** Opening Supplied information block **

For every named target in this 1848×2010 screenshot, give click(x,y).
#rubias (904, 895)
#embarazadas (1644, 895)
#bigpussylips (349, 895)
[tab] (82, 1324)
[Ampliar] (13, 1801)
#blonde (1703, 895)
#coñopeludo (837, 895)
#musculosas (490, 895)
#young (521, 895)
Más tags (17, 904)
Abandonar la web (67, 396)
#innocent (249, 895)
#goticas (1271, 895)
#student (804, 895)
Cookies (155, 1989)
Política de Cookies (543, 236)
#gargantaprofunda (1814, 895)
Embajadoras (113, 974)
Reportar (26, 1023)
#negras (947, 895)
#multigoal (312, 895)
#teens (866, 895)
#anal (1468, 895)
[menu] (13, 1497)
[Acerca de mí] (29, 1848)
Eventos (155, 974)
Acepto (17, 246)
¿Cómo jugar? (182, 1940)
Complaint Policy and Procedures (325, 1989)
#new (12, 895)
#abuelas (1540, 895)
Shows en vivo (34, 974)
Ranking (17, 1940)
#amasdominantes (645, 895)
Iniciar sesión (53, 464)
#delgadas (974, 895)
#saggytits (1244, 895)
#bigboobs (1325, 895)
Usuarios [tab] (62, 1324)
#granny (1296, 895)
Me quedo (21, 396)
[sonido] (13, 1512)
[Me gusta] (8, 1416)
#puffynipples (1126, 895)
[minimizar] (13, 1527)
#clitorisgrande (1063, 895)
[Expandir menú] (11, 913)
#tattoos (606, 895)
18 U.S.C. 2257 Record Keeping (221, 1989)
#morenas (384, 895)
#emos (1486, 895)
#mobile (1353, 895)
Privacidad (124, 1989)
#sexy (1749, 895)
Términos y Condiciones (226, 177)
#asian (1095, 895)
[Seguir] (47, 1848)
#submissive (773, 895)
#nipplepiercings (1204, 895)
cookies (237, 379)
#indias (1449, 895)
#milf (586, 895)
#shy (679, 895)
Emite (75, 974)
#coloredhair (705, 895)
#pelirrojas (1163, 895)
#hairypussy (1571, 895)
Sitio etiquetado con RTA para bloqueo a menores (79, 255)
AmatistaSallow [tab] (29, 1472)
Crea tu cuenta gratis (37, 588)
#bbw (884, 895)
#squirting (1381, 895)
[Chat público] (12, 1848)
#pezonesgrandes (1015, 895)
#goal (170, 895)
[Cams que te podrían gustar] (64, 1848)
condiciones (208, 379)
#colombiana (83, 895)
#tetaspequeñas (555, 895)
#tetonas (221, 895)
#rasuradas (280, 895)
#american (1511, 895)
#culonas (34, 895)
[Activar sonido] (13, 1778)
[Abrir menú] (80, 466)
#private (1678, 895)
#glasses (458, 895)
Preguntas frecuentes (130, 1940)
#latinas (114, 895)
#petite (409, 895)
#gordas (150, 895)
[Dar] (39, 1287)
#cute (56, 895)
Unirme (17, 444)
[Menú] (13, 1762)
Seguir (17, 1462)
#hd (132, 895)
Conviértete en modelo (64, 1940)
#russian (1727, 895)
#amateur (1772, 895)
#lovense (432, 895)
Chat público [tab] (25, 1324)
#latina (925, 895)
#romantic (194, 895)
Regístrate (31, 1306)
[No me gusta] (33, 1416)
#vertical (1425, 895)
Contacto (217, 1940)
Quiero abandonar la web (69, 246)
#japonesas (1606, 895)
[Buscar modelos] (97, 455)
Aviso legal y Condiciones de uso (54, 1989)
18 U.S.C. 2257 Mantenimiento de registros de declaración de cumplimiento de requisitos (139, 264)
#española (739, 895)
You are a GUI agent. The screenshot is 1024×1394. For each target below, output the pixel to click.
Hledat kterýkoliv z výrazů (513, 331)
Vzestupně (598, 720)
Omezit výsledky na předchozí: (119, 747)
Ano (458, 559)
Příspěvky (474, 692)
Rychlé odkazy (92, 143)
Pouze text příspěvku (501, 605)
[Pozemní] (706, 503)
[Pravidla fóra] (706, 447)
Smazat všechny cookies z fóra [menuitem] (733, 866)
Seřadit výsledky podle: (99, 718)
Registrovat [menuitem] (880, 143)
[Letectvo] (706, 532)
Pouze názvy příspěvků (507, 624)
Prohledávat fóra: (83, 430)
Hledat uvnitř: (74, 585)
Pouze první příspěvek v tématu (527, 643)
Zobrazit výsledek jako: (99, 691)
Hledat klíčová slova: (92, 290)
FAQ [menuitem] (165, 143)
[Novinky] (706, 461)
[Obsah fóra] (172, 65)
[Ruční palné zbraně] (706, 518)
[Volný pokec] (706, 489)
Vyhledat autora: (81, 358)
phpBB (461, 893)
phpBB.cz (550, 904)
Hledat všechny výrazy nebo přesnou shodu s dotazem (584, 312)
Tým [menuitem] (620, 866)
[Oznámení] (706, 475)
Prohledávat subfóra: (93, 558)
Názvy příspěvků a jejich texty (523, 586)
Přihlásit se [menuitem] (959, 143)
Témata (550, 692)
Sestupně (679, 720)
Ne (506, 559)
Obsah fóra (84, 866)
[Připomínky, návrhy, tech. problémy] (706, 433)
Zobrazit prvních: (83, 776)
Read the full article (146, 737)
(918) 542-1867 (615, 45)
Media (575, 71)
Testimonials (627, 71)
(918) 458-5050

** Closing Supplied information block **

Aim of the exercise ▸ What is needed here is an exact copy of all the entries.

Response ▸
For every named target in this 1848×2010 screenshot, give click(x,y).
#rubias (904, 895)
#embarazadas (1644, 895)
#bigpussylips (349, 895)
[tab] (82, 1324)
[Ampliar] (13, 1801)
#blonde (1703, 895)
#coñopeludo (837, 895)
#musculosas (490, 895)
#young (521, 895)
Más tags (17, 904)
Abandonar la web (67, 396)
#innocent (249, 895)
#goticas (1271, 895)
#student (804, 895)
Cookies (155, 1989)
Política de Cookies (543, 236)
#gargantaprofunda (1814, 895)
Embajadoras (113, 974)
Reportar (26, 1023)
#negras (947, 895)
#multigoal (312, 895)
#teens (866, 895)
#anal (1468, 895)
[menu] (13, 1497)
[Acerca de mí] (29, 1848)
Eventos (155, 974)
Acepto (17, 246)
¿Cómo jugar? (182, 1940)
Complaint Policy and Procedures (325, 1989)
#new (12, 895)
#abuelas (1540, 895)
Shows en vivo (34, 974)
Ranking (17, 1940)
#amasdominantes (645, 895)
Iniciar sesión (53, 464)
#delgadas (974, 895)
#saggytits (1244, 895)
#bigboobs (1325, 895)
Usuarios [tab] (62, 1324)
#granny (1296, 895)
Me quedo (21, 396)
[sonido] (13, 1512)
[Me gusta] (8, 1416)
#puffynipples (1126, 895)
[minimizar] (13, 1527)
#clitorisgrande (1063, 895)
[Expandir menú] (11, 913)
#tattoos (606, 895)
18 U.S.C. 2257 Record Keeping (221, 1989)
#morenas (384, 895)
#emos (1486, 895)
#mobile (1353, 895)
Privacidad (124, 1989)
#sexy (1749, 895)
Términos y Condiciones (226, 177)
#asian (1095, 895)
[Seguir] (47, 1848)
#submissive (773, 895)
#nipplepiercings (1204, 895)
cookies (237, 379)
#indias (1449, 895)
#milf (586, 895)
#shy (679, 895)
Emite (75, 974)
#coloredhair (705, 895)
#pelirrojas (1163, 895)
#hairypussy (1571, 895)
Sitio etiquetado con RTA para bloqueo a menores (79, 255)
AmatistaSallow [tab] (29, 1472)
Crea tu cuenta gratis (37, 588)
#bbw (884, 895)
#squirting (1381, 895)
[Chat público] (12, 1848)
#pezonesgrandes (1015, 895)
#goal (170, 895)
[Cams que te podrían gustar] (64, 1848)
condiciones (208, 379)
#colombiana (83, 895)
#tetaspequeñas (555, 895)
#tetonas (221, 895)
#rasuradas (280, 895)
#american (1511, 895)
#culonas (34, 895)
[Activar sonido] (13, 1778)
[Abrir menú] (80, 466)
#private (1678, 895)
#glasses (458, 895)
Preguntas frecuentes (130, 1940)
#latinas (114, 895)
#petite (409, 895)
#gordas (150, 895)
[Dar] (39, 1287)
#cute (56, 895)
Unirme (17, 444)
[Menú] (13, 1762)
Seguir (17, 1462)
#hd (132, 895)
Conviértete en modelo (64, 1940)
#russian (1727, 895)
#amateur (1772, 895)
#lovense (432, 895)
Chat público [tab] (25, 1324)
#latina (925, 895)
#romantic (194, 895)
Regístrate (31, 1306)
[No me gusta] (33, 1416)
#vertical (1425, 895)
Contacto (217, 1940)
Quiero abandonar la web (69, 246)
#japonesas (1606, 895)
[Buscar modelos] (97, 455)
Aviso legal y Condiciones de uso (54, 1989)
18 U.S.C. 2257 Mantenimiento de registros de declaración de cumplimiento de requisitos (139, 264)
#española (739, 895)
You are a GUI agent. The screenshot is 1024×1394. For each target below, output the pixel to click.
Hledat kterýkoliv z výrazů (513, 331)
Vzestupně (598, 720)
Omezit výsledky na předchozí: (119, 747)
Ano (458, 559)
Příspěvky (474, 692)
Rychlé odkazy (92, 143)
Pouze text příspěvku (501, 605)
[Pozemní] (706, 503)
[Pravidla fóra] (706, 447)
Smazat všechny cookies z fóra [menuitem] (733, 866)
Seřadit výsledky podle: (99, 718)
Registrovat [menuitem] (880, 143)
[Letectvo] (706, 532)
Pouze názvy příspěvků (507, 624)
Prohledávat fóra: (83, 430)
Hledat uvnitř: (74, 585)
Pouze první příspěvek v tématu (527, 643)
Zobrazit výsledek jako: (99, 691)
Hledat klíčová slova: (92, 290)
FAQ [menuitem] (165, 143)
[Novinky] (706, 461)
[Obsah fóra] (172, 65)
[Ruční palné zbraně] (706, 518)
[Volný pokec] (706, 489)
Vyhledat autora: (81, 358)
phpBB (461, 893)
phpBB.cz (550, 904)
Hledat všechny výrazy nebo přesnou shodu s dotazem (584, 312)
Tým [menuitem] (620, 866)
[Oznámení] (706, 475)
Prohledávat subfóra: (93, 558)
Názvy příspěvků a jejich texty (523, 586)
Přihlásit se [menuitem] (959, 143)
Témata (550, 692)
Sestupně (679, 720)
Ne (506, 559)
Obsah fóra (84, 866)
[Připomínky, návrhy, tech. problémy] (706, 433)
Zobrazit prvních: (83, 776)
Read the full article (146, 737)
(918) 542-1867 (615, 45)
Media (575, 71)
Testimonials (627, 71)
(918) 458-5050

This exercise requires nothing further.